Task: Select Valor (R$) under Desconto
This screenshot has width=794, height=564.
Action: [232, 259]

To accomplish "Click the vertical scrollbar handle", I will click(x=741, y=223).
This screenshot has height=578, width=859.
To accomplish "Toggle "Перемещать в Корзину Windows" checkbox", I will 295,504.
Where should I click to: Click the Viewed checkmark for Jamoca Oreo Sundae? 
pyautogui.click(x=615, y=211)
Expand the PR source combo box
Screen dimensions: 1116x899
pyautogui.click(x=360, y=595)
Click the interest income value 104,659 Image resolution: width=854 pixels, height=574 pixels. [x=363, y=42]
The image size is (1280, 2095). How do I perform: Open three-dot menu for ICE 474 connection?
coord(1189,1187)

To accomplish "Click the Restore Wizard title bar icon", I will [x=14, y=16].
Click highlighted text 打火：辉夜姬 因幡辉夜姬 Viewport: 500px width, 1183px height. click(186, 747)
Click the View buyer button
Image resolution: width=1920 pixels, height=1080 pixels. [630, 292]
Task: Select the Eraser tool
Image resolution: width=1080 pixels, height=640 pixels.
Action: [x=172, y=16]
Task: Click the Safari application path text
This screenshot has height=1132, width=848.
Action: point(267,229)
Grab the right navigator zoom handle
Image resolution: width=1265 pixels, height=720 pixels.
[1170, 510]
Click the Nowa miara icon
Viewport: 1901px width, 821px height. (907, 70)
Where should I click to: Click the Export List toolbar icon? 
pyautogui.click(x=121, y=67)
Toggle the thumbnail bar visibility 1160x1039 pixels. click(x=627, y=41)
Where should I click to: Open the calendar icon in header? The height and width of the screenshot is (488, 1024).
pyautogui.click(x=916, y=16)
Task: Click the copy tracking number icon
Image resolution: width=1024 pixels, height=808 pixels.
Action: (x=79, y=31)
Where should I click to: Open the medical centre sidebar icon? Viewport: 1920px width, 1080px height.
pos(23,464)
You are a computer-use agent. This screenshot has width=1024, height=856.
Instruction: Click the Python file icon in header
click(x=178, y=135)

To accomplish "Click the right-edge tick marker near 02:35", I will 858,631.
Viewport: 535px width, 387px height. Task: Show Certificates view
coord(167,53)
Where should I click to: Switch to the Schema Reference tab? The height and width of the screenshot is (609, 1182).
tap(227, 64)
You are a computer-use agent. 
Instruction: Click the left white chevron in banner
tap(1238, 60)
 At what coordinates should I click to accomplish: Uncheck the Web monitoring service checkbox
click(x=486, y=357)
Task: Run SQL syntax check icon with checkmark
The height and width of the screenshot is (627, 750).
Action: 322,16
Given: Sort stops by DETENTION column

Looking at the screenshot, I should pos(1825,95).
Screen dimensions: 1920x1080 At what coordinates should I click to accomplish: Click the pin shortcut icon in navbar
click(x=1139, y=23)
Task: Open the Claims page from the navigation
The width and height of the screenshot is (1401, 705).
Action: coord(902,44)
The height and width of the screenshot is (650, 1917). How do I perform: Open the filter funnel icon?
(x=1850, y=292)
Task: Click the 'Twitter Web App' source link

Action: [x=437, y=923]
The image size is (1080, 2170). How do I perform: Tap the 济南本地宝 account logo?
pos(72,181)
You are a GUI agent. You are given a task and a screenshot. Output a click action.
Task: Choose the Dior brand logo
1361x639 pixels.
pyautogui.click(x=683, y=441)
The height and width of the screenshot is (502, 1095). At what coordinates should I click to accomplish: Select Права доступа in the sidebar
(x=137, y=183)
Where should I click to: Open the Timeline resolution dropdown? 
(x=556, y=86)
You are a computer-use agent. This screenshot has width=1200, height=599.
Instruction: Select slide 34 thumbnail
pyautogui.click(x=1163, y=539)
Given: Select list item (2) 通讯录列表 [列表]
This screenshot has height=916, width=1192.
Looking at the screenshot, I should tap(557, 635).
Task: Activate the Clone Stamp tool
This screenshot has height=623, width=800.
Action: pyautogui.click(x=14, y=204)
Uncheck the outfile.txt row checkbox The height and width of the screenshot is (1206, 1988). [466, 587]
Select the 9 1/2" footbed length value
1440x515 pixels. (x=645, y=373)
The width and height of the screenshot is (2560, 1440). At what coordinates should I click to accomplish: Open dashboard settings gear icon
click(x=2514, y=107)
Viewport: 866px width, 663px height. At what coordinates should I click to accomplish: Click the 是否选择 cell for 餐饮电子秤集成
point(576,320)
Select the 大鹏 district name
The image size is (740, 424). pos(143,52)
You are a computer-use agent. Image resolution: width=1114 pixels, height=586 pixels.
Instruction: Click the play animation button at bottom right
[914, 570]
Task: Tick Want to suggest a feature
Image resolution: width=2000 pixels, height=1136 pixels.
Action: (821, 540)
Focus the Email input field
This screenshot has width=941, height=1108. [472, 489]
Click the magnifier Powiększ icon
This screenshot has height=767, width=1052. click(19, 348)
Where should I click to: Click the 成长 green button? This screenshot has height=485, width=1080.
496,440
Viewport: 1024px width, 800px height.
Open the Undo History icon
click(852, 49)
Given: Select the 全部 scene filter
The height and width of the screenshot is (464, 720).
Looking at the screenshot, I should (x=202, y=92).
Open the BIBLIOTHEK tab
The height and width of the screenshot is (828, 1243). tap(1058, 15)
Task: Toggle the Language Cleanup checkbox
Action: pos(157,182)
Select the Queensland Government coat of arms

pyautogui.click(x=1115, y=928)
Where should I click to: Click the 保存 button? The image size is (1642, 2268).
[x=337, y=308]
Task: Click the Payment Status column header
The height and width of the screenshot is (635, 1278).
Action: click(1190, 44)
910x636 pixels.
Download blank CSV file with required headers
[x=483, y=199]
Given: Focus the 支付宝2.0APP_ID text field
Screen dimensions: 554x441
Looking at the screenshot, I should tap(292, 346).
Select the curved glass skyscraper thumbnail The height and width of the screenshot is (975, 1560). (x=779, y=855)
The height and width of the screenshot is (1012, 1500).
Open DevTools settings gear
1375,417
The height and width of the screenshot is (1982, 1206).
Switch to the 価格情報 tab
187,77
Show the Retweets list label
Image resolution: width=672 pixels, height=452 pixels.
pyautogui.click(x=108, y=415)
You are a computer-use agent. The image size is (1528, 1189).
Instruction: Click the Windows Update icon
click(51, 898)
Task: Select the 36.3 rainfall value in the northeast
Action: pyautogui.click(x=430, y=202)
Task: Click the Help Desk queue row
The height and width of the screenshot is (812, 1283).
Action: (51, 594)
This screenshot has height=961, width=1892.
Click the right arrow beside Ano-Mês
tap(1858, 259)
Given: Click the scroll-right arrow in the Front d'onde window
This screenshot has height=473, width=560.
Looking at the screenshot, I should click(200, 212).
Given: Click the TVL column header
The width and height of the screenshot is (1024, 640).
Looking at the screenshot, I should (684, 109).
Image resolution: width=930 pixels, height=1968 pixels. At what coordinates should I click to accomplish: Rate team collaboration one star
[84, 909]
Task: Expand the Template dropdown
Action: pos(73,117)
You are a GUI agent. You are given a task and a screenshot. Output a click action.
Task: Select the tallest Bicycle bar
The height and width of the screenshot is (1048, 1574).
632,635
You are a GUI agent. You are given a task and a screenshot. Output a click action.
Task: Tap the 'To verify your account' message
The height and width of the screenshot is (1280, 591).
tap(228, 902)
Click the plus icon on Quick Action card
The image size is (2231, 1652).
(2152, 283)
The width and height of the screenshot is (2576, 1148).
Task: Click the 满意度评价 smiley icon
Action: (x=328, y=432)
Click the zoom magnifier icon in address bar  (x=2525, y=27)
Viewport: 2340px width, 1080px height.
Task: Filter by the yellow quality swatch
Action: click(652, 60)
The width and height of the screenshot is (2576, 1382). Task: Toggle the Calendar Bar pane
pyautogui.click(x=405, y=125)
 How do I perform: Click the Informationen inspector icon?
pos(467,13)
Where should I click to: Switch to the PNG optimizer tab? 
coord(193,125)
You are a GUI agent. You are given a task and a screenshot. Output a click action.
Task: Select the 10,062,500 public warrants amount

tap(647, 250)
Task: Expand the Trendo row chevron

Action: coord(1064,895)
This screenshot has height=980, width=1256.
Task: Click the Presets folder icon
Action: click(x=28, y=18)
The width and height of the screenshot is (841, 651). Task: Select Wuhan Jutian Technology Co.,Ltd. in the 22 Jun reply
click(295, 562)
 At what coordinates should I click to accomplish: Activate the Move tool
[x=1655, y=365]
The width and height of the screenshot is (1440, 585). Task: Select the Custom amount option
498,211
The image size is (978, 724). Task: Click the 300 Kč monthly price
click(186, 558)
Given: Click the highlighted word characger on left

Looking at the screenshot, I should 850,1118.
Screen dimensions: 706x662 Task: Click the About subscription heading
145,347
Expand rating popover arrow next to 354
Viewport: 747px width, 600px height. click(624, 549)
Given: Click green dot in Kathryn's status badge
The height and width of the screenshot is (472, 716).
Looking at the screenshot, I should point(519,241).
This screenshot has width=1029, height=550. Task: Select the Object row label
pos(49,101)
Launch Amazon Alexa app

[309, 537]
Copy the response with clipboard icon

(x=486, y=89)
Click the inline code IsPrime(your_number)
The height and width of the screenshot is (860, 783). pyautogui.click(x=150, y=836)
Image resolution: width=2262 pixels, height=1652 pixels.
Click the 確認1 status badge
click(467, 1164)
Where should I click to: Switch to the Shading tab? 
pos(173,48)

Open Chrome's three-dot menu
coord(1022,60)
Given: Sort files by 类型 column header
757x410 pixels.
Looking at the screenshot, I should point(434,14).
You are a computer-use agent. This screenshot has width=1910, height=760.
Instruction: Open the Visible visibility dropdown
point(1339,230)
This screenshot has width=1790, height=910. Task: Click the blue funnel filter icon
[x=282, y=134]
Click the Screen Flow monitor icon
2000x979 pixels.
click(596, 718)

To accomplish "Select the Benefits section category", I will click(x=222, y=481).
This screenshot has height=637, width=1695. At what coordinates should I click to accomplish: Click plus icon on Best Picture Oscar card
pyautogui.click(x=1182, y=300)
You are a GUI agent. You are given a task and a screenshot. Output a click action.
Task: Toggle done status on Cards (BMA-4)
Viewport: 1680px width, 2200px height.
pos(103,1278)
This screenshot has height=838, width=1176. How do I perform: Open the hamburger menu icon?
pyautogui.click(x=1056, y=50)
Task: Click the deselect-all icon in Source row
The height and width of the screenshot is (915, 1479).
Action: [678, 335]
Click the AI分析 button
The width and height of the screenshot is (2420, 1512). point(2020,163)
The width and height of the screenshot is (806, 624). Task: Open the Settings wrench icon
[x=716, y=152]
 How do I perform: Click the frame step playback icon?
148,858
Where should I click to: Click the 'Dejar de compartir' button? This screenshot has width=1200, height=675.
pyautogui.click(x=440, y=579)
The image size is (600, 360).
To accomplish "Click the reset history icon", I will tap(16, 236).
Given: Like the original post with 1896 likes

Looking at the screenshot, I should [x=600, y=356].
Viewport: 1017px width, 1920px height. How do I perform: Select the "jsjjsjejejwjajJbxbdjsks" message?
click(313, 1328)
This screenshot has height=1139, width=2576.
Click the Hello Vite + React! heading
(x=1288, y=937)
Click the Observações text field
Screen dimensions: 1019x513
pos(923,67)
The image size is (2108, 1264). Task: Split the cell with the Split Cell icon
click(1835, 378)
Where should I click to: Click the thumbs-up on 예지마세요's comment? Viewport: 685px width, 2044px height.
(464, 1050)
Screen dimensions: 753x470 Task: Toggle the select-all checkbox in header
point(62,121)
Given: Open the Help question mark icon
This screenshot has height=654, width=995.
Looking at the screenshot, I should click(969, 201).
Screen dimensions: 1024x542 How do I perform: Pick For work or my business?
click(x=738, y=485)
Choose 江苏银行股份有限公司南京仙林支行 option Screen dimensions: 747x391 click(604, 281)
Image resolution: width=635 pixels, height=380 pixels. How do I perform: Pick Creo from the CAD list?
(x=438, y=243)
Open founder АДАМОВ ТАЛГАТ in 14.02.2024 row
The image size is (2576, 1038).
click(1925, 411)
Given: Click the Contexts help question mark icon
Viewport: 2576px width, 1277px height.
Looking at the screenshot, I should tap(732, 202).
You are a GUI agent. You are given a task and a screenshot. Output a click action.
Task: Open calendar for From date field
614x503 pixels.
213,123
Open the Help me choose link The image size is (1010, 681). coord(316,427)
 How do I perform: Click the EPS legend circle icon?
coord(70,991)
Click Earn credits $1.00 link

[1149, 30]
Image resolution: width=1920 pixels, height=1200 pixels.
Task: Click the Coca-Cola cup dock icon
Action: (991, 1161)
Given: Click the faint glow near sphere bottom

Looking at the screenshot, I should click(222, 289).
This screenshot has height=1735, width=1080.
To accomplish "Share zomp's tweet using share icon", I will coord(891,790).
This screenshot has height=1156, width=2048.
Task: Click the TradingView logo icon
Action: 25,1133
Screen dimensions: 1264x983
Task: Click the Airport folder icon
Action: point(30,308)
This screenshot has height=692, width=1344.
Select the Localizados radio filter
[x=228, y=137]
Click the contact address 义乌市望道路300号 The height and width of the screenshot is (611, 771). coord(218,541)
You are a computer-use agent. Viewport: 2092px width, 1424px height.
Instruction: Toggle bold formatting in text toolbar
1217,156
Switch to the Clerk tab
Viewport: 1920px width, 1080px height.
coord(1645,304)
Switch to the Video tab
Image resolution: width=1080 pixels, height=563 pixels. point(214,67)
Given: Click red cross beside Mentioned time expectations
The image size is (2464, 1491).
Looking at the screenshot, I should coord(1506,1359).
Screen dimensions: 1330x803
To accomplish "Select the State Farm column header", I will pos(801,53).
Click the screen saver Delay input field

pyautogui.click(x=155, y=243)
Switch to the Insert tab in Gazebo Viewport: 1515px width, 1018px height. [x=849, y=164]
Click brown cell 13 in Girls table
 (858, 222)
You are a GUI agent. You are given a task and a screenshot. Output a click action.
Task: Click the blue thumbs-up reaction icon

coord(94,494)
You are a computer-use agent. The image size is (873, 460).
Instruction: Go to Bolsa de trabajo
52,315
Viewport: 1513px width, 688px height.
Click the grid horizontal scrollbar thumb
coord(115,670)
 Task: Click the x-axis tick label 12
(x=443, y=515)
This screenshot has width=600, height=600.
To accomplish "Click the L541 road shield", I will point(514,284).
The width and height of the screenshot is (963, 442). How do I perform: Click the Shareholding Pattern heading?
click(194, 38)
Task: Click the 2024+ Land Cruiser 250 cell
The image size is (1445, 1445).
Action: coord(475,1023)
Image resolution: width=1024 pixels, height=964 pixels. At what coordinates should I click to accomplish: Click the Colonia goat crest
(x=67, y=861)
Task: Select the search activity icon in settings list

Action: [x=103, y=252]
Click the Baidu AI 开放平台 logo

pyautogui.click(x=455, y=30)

** Written problem **
Write out the entries as a numbered list, skipping any blank lines. Begin at the line that has "Click highlighted text" and stop after the line that has "coord(167,53)".

** Solution below **
1. Click highlighted text 打火：辉夜姬 因幡辉夜姬 Viewport: 500px width, 1183px height. click(186, 747)
2. Click the View buyer button
3. Image resolution: width=1920 pixels, height=1080 pixels. [630, 292]
4. Task: Select the Eraser tool
5. Image resolution: width=1080 pixels, height=640 pixels.
6. Action: [x=172, y=16]
7. Task: Click the Safari application path text
8. This screenshot has height=1132, width=848.
9. Action: point(267,229)
10. Grab the right navigator zoom handle
11. Image resolution: width=1265 pixels, height=720 pixels.
12. [1170, 510]
13. Click the Nowa miara icon
14. Viewport: 1901px width, 821px height. (907, 70)
15. Where should I click to: Click the Export List toolbar icon? 
16. pyautogui.click(x=121, y=67)
17. Toggle the thumbnail bar visibility 1160x1039 pixels. click(x=627, y=41)
18. Where should I click to: Open the calendar icon in header? The height and width of the screenshot is (488, 1024).
19. pyautogui.click(x=916, y=16)
20. Task: Click the copy tracking number icon
21. Image resolution: width=1024 pixels, height=808 pixels.
22. Action: (x=79, y=31)
23. Where should I click to: Open the medical centre sidebar icon? Viewport: 1920px width, 1080px height.
24. pos(23,464)
25. You are a computer-use agent. This screenshot has width=1024, height=856.
26. Instruction: Click the Python file icon in header
27. click(x=178, y=135)
28. To accomplish "Click the right-edge tick marker near 02:35", I will 858,631.
29. Viewport: 535px width, 387px height. Task: Show Certificates view
30. coord(167,53)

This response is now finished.